Altenweddingen l Die Saison in der Landesklasse, Staffel 4, ist für den SV 1889 Altenweddingen seit einigen Wochen Geschichte. Als Aufsteiger gestartet hielt das Team aus dem Sülzetal die Klasse.

Harter Brocken zum Start

Die Spielzeit begann mit einem richtig harten Brocken im Heimspiel zur Eröffnung der Saison. Zu Gast war einer der Favoriten auf den Staffelsieg: Askania Bernburg II. In einem spannenden Spiel, reichte es am Ende zu einem 1:1-Unentschieden. Im Pokalwettbewerb überstand der SV Altenweddingen die erste Runde durch einen 1:3 Erfolg in Burgstall, scheiterte aber in Runde zwei in Wulferstedt durch eine 3:1-Niederlage. Nach einer 1:0-Pausenführung in Zerbst zahlte der SVA Lehrgeld und verlor durch einen ärgerlichen Gegentreffer in der 90. Minute noch mit 2:1. In den nächsten Spielen holte das Team je einen Punkt gegen den Zörbiger FC und 1. FSV Nienburg. Den ersten Dreier holte die Mannschaft am fünften Spieltag beim 3:0 gegen den TSV Kleinmühlingen/Zens. Dieser Sieg gab Rückenwind, so dass auch die nächste Begegnung gegen den FC Stahl Aken auswärts mit 2:3 gewonnen wurde. Nach sechs Spieltagen wies der SV Altenweddingen damit eine richtig gute Bilanz auf und war mit neun Punkten Fünfter. Nach zwei Remis gab es in Förderstedt die zweite Saisonniederlage (4:3). Gegen den späteren Staffelsieger und Aufsteiger FSV Rot-Weiß Alsleben kassierten die Sülzetaler ihre höchste Pleite (7:3). Zum Abschluss der Hinrunde traf der SV Altenwedingen zu Hause auf den SV 08 Baalberge und erreichte zum Jahresabschluss ein 1:1.
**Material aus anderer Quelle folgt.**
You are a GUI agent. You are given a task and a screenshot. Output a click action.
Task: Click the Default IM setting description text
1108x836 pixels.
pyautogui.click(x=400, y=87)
Anfang März startete dann die Rückrunde mit einer 4:1-Niederlage gegen Bernburg. Gegen Zerbst gelang ein 1:0-Heimsieg in einem kampfbetontem Spiel. Nach drei Niederlagen in Folge mit teilweise blutleeren Auftritten wollte die Abteilungsleitung mit einem Trainerwechsel neuen Schwung geben. André Lucht übernahm das Amt von Mirko Stieler. Auf ein kurzes Hoch durch einen Heimsieg gegen den FC Stahl Aken folgten allerdings weitere Niederlagen bis zum 22. Spieltag. Ganz wichtige drei Punkte holte der Börde-Vertreter am 23. Spieltag, auswärts in Felgeleben. Nach einem hart erkämpften 1:1 gegen Tabellenführer Alsleben stand fest, dass der SVA auch in der kommenden Saison in der Landesklasse spielen wird.

Verbleib gesichert

Zum Saisonabschluss gewann der SV Altenweddingen 3:0 in Baalberge und untermauerte noch einmal, dass die Mannschaft in der Landesklasse bestehen kann. In der Abschlusstabelle landete die Lucht-Elf auf Platz neun.

Die interne Torjägerliste führten Sebastian Pesel und Mannschaftskapitän Hannes Petters mit jeweils sechs Treffern an. Philipp-Peer Magel und Fabian Richter, teilen sich mit je fünf Toren den zweiten Platz in dieser Wertung. Positiv sticht auch Felix Vorwallner heraus, der unter Trainer André Lucht von der A-Jugend zu den Herren kam und in vier Einsätzen bereits zwei Treffer erzielte. Weitere Verstärkung aus der A-Jugend bekam der SVA zum Ende der Saison durch Tom Harnau (6 Einsätze) und Nino Krause (1 Einsatz).

Die meisten Einsätze hatte allerdings Luca Becker mit 23, gefolgt von Fabian Richter (22), Sebastian Pesel (21) und Pascal Schweigel (20). In der Fairness­tabelle belegte der SVA mit insgesamt 45 Gelben, einer Gelb-Roten und zwei Roten Karten einen guten vierten Platz.

Der SV 1889 Altenweddingen hat am Ende der Landesklassesaison 2018/19 sein gestecktes Ziel erreicht und ist nun in der kommenden Saison gefordert mehr zu erreichen, denn bekanntlich ist die zweite Saison schwerer als die erste als Aufsteiger.